Task prompt - Convert each line of the material below into an item in a numbered list, skipping any blank lines. Leave the pictures out of the answer.
-- BEGIN Data rows --
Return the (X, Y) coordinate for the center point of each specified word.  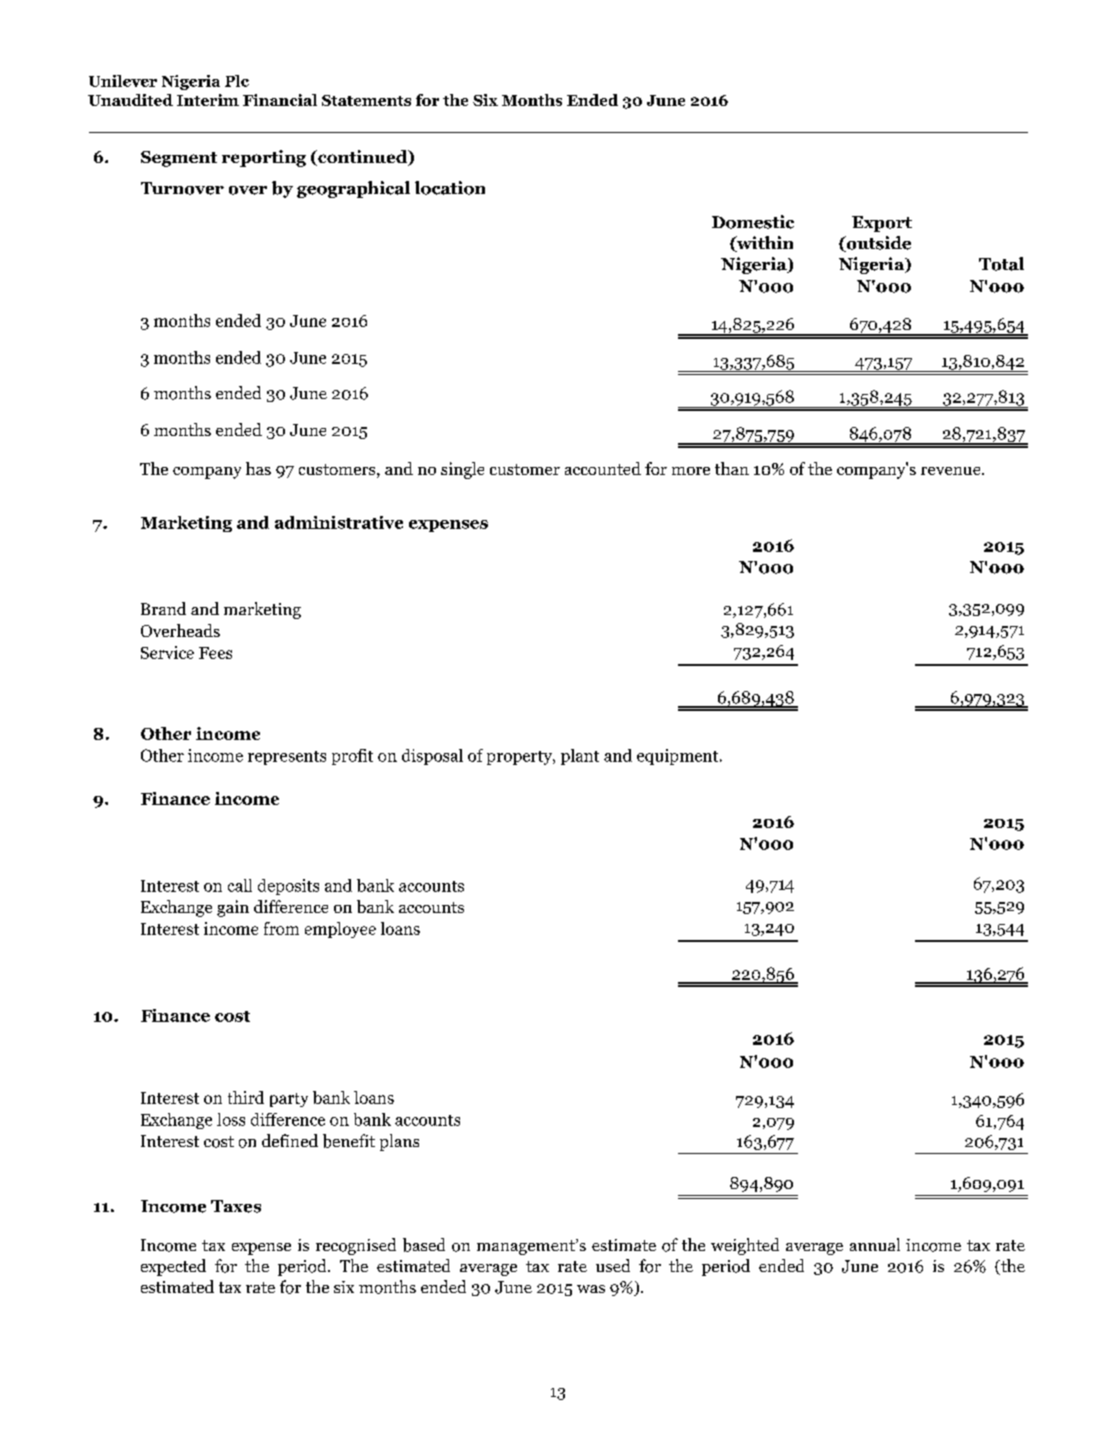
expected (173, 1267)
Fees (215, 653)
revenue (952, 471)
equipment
-- END Data rows --
Full solution -
1. Return the (X, Y) coordinate for the center point of each specified word.  
2. expected (173, 1267)
3. Fees (215, 653)
4. revenue (952, 471)
5. equipment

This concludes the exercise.